April 14, 2015 @ 01:59
We have 4 cats. I speak dog but my hubby speaks cat. They feel safe up high because they can view everything. Gives them more confidence. My hubby makes sure to give attention to all of them. Sometimes our Diva cat (Lucy) dislikes it when my hubby pays attention to another cat but he just tells Lucy to go away and she does…in a huff…but she does. I will ask my hubby more because he really knows about them
April 16, 2015 @ 19:26
Thank you for your input! I’d be really interested if your husband has some special techniques in handling dominant behavior! I understand that the shelter recommends to respect the cats’ hierarchy, but I also need to ensure that both are getting enough attention.
April 14, 2015 @ 03:18
Hello there.
I used to live with 4 cats. Even though they all came from the same mum, but different litters, they all had such different personalities. I liked to think I was the owner, but really, they own you. They are so fickle, you never know what you’re going to get one day to the next…one day they love you, the next they hate you, one day they love their food, the next day they can’t stand it! Then, they’ll disappear for days at a time never caring how much stress you’re under not knowing where they are and when they do turn up, they have this look of “Did you miss me?” I wish I still had cats. Hope all turns out well. Your photos are cute too.
Thanks for sharing.
Entrepreneurial Goddess
April 16, 2015 @ 19:28
Oh, sad to read that you don’t have cats anymore! Is there a specific reason for that?

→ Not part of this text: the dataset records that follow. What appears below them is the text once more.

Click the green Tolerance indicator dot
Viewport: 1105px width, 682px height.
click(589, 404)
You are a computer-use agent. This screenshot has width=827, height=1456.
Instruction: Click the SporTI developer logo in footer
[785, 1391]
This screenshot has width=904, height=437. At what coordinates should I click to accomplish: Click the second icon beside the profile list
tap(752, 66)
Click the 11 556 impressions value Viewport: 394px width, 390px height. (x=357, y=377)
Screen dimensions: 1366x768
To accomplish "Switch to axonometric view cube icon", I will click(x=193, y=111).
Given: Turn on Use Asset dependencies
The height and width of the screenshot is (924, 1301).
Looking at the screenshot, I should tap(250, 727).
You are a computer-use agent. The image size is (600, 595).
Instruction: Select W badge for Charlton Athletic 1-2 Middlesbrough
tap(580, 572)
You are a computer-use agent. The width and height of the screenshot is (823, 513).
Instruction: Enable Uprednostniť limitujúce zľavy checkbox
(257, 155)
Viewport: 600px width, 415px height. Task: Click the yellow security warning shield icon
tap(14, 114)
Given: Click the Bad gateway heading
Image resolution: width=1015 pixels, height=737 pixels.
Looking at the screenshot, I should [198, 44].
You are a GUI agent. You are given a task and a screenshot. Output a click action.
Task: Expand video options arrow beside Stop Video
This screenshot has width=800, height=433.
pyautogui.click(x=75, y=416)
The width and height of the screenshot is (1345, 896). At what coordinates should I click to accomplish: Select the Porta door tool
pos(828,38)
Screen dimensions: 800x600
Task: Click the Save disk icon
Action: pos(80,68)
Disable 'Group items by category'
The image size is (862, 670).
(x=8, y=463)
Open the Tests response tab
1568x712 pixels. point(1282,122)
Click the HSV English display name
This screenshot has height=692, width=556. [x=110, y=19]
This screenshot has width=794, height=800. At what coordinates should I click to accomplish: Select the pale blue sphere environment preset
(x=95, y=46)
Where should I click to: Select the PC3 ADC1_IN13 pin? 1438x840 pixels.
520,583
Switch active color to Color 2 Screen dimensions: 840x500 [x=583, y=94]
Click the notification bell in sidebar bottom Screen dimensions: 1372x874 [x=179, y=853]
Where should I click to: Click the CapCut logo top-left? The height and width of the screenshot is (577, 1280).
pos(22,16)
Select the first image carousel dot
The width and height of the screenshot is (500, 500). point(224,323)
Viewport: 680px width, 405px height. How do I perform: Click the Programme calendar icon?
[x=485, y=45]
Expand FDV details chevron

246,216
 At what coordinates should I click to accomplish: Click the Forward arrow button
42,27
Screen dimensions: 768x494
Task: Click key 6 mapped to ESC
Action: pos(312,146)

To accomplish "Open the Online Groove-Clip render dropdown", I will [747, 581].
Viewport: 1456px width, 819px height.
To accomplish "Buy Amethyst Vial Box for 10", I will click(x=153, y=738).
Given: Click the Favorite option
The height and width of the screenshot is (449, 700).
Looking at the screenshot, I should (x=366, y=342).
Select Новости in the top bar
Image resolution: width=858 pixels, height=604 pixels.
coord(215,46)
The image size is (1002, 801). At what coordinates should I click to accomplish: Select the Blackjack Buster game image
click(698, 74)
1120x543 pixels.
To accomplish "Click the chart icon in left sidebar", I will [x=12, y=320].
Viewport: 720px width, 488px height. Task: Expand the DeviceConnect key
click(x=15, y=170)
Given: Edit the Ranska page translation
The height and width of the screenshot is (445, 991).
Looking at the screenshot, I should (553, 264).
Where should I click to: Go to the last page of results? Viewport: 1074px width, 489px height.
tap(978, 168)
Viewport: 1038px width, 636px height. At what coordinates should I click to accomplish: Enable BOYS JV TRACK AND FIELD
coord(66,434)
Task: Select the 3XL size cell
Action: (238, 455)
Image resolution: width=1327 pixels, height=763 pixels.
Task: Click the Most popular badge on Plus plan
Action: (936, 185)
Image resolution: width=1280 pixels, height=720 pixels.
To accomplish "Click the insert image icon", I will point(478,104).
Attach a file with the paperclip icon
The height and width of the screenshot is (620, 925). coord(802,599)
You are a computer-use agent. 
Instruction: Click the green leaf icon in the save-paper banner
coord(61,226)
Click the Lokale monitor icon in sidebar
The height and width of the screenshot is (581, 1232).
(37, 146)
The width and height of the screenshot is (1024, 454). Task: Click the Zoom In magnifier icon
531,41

I’ve to agree with you, they own you, not the other way around. I technically don’t even “own” them, because they’re still at the shelter, but they’re already dominating my life.
April 14, 2015 @ 05:24
Oft wandelt sich ja nochmal alles komplett, wenn Katzen so richtig im neuen Zuhause “angekommen” sind – ich bin gespannt, welche spannenden Charakterzüge du da noch bei deinen Miezen entdecken wirst. Vermutlich werden sie dich ganz schön überraschen 😉
April 16, 2015 @ 19:29
Da spreche ich mal lieber nicht gegen an! Jedes Mal, wenn ich bei ihnen bin, lerne ich etwas neues über sie hinzu, und ich kann mir gut vorstellen, dass sich das nochmal ändern wird, wenn sie nicht mehr in einem Käfig leben.